- TASK STATEMENT -
Render the material below as a Markdown table with two columns, No. and Line. Number each line in order and leave out blank lines.

Text and item location entries:
[start]
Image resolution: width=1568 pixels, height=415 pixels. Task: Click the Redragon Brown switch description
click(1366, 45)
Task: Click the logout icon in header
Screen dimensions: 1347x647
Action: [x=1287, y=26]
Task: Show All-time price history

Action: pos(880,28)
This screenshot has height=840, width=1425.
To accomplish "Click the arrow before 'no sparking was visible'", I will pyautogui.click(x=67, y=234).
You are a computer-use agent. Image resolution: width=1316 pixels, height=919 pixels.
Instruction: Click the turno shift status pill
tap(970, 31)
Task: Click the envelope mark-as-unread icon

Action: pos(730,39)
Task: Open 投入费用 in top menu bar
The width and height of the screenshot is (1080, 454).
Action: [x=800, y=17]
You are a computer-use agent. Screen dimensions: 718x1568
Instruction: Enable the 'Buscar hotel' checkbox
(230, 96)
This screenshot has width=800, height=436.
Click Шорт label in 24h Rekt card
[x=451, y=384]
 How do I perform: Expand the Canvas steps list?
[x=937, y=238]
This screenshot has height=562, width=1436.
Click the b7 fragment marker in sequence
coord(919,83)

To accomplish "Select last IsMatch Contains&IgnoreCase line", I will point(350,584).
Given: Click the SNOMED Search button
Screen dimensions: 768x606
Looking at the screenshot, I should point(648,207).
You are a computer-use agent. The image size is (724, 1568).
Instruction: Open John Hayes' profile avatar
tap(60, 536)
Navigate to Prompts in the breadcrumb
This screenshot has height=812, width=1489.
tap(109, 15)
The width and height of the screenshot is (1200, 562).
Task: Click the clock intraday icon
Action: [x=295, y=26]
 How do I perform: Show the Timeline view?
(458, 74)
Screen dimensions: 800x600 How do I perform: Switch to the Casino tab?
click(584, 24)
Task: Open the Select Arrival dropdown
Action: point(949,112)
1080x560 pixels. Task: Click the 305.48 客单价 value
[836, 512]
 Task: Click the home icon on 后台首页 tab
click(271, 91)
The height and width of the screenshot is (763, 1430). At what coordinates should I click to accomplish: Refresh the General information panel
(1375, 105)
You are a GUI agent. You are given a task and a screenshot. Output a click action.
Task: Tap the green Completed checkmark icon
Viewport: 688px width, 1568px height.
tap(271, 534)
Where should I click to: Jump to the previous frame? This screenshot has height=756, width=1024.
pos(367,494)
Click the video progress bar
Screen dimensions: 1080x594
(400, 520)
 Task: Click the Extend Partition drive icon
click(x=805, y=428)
[end]
- CORRECT OUTPUT -
| No. | Line |
|---|---|
| 1 | Image resolution: width=1568 pixels, height=415 pixels. Task: Click the Redragon Brown switch description |
| 2 | click(1366, 45) |
| 3 | Task: Click the logout icon in header |
| 4 | Screen dimensions: 1347x647 |
| 5 | Action: [x=1287, y=26] |
| 6 | Task: Show All-time price history |
| 7 | Action: pos(880,28) |
| 8 | This screenshot has height=840, width=1425. |
| 9 | To accomplish "Click the arrow before 'no sparking was visible'", I will pyautogui.click(x=67, y=234). |
| 10 | You are a computer-use agent. Image resolution: width=1316 pixels, height=919 pixels. |
| 11 | Instruction: Click the turno shift status pill |
| 12 | tap(970, 31) |
| 13 | Task: Click the envelope mark-as-unread icon |
| 14 | Action: pos(730,39) |
| 15 | Task: Open 投入费用 in top menu bar |
| 16 | The width and height of the screenshot is (1080, 454). |
| 17 | Action: [x=800, y=17] |
| 18 | You are a computer-use agent. Screen dimensions: 718x1568 |
| 19 | Instruction: Enable the 'Buscar hotel' checkbox |
| 20 | (230, 96) |
| 21 | This screenshot has width=800, height=436. |
| 22 | Click Шорт label in 24h Rekt card |
| 23 | [x=451, y=384] |
| 24 |  How do I perform: Expand the Canvas steps list? |
| 25 | [x=937, y=238] |
| 26 | This screenshot has height=562, width=1436. |
| 27 | Click the b7 fragment marker in sequence |
| 28 | coord(919,83) |
| 29 | To accomplish "Select last IsMatch Contains&IgnoreCase line", I will point(350,584). |
| 30 | Given: Click the SNOMED Search button |
| 31 | Screen dimensions: 768x606 |
| 32 | Looking at the screenshot, I should point(648,207). |
| 33 | You are a computer-use agent. The image size is (724, 1568). |
| 34 | Instruction: Open John Hayes' profile avatar |
| 35 | tap(60, 536) |
| 36 | Navigate to Prompts in the breadcrumb |
| 37 | This screenshot has height=812, width=1489. |
| 38 | tap(109, 15) |
| 39 | The width and height of the screenshot is (1200, 562). |
| 40 | Task: Click the clock intraday icon |
| 41 | Action: [x=295, y=26] |
| 42 |  How do I perform: Show the Timeline view? |
| 43 | (458, 74) |
| 44 | Screen dimensions: 800x600 How do I perform: Switch to the Casino tab? |
| 45 | click(584, 24) |
| 46 | Task: Open the Select Arrival dropdown |
| 47 | Action: point(949,112) |
| 48 | 1080x560 pixels. Task: Click the 305.48 客单价 value |
| 49 | [836, 512] |
| 50 |  Task: Click the home icon on 后台首页 tab |
| 51 | click(271, 91) |
| 52 | The height and width of the screenshot is (763, 1430). At what coordinates should I click to accomplish: Refresh the General information panel |
| 53 | (1375, 105) |
| 54 | You are a GUI agent. You are given a task and a screenshot. Output a click action. |
| 55 | Task: Tap the green Completed checkmark icon |
| 56 | Viewport: 688px width, 1568px height. |
| 57 | tap(271, 534) |
| 58 | Where should I click to: Jump to the previous frame? This screenshot has height=756, width=1024. |
| 59 | pos(367,494) |
| 60 | Click the video progress bar |
| 61 | Screen dimensions: 1080x594 |
| 62 | (400, 520) |
| 63 |  Task: Click the Extend Partition drive icon |
| 64 | click(x=805, y=428) |